The different expression in 8:14 is probably due to the different situation (for the two lovers) within the overall context of the Song.
Jewish and Early Christian Interpretation
As noted above, the Jewish Midrash interpreted the opening line of v. 16 in terms of the covenant between Israel and YHWH—whereby Israel “belongs to” YHWH as His people, and He as their God. This covenant bond guarantees Israel protection from their enemies, as long as they remain faithful. The Targum and Midrash related the “mountains of rt#b#” both to the covenant scene in Gen 15:10 (cf. above) and to Mt. Moriah as the traditional site of Abraham’s sacrifice of Isaac. The phrase “until the day breathes” was explained from the historical standpoint of the shortening of Israel’s time of bondage in Egypt. Also noted was the historical connection of Bether (as a village near Jerusalem, cf. above) with the city Beithar, where the Romans crushed the Bar-Kochba revolt (cf. Pope, p. 411).
[Origen’s Commentary on the Song only survives up to his comments on 2:15; thus, unfortunately, for early Christian interpretation of the remainder of the Song, we must rely almost entirely on later sources, from the 4th and 5th centuries.]

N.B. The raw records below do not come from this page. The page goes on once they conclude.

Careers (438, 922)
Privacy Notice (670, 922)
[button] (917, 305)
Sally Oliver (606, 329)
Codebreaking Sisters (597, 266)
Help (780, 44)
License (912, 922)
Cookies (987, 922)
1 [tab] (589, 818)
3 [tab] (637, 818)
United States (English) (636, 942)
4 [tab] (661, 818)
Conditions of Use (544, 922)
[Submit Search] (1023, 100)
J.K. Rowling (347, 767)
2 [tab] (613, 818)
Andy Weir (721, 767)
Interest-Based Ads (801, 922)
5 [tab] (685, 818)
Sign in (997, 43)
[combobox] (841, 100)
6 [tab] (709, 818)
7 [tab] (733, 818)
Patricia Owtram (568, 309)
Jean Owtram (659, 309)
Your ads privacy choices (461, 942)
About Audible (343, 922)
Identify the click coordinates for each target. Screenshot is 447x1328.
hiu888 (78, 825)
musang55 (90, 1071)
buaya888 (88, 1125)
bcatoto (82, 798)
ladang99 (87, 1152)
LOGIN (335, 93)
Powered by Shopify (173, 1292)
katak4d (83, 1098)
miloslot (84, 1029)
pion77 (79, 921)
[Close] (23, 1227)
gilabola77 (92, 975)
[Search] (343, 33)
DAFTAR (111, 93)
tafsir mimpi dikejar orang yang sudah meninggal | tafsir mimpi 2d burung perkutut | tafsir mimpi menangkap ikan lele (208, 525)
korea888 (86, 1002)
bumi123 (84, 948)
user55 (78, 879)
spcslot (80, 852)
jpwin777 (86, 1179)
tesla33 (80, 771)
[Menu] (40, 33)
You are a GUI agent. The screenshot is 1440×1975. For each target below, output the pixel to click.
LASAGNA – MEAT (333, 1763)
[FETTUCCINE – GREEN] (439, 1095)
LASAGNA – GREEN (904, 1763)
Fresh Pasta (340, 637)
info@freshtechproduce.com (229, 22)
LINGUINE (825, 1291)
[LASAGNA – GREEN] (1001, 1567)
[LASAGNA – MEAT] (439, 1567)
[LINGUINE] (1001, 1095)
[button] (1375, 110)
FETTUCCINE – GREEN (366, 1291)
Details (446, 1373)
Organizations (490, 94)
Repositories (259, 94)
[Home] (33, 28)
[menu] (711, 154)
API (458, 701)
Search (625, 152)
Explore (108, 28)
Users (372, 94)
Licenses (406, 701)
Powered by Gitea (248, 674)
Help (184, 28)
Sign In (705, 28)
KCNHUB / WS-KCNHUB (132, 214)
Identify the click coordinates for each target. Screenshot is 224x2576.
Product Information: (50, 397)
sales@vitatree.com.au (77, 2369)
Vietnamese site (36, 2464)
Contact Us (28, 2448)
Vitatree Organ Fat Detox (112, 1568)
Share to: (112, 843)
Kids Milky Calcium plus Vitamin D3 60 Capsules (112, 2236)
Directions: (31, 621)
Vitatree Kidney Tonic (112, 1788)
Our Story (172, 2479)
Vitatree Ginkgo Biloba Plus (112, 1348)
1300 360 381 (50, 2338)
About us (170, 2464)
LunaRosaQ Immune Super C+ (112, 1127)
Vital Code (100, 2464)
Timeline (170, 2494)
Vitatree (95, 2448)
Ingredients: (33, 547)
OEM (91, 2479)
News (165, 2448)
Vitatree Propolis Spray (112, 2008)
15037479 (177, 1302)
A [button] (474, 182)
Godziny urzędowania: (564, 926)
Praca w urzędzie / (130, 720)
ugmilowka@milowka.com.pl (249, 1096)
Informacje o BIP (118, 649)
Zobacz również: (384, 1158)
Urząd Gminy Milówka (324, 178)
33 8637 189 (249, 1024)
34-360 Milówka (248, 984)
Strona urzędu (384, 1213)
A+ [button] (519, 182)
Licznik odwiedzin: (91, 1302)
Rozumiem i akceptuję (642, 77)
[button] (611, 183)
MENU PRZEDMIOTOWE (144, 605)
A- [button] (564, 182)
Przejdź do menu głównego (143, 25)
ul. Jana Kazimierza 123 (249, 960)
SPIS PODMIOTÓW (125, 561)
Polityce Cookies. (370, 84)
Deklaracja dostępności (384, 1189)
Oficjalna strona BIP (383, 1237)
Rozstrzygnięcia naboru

Gregory of Nyssa explains vv. 16-17 in light of the earlier lines of the Song, including the “catching” (and removal) of the “little foxes” (evil influences and temptations to sin) mentioned in v. 15. With these removed, the soul is able to be united more perfectly with God, expressed by the declaration of mutual love (and belonging) in v. 16. The soul thus rises to greater heights, through contemplation, looking upon the Beloved (Christ, the Word of God) as he leaps over the mountaintops.
In the Commentary on the Song by Nilus of Ancyra (died c. 430 A.D.), these verses are explained in a more doctrinal light, identifying the declaration of v. 16a with an orthodox confession of faith in God and Christ (citing 1 Cor 8:5-6). The lilies who are shepherded by Bridegroom (Christ) are explained as the “souls who are free of care and anxiety… , who pay no mind to earthly things because their minds are truly fixed upon the kingdom of the heavens”. The “mountains of Bethel” (reading Bethel for Bether) are understood in a comprehensive sense, as the location—covering both the highest and deepest parts of the earth—in which the incarnate Word of God has made his revelation (i.e., the Gospel) known. He descends into the valleys, seeking out people, because of his overpowering love for humankind, in order to bring them up “to a higher and better state”. (Translations by Richard A. Norris, in The Church’s Bible: The Song of Songs [Eerdmans: 2003], pp. 130-2).
References marked “Pope” above (and throughout these notes) are to Marvin H. Pope, The Song of Songs, Anchor Bible [AB], vol. 7C (1977).
Those marked “Fox” are to Michael V. Fox, The Song of Songs and the Ancient Egyptian Love Songs (University of Wisconsin Press: 1985).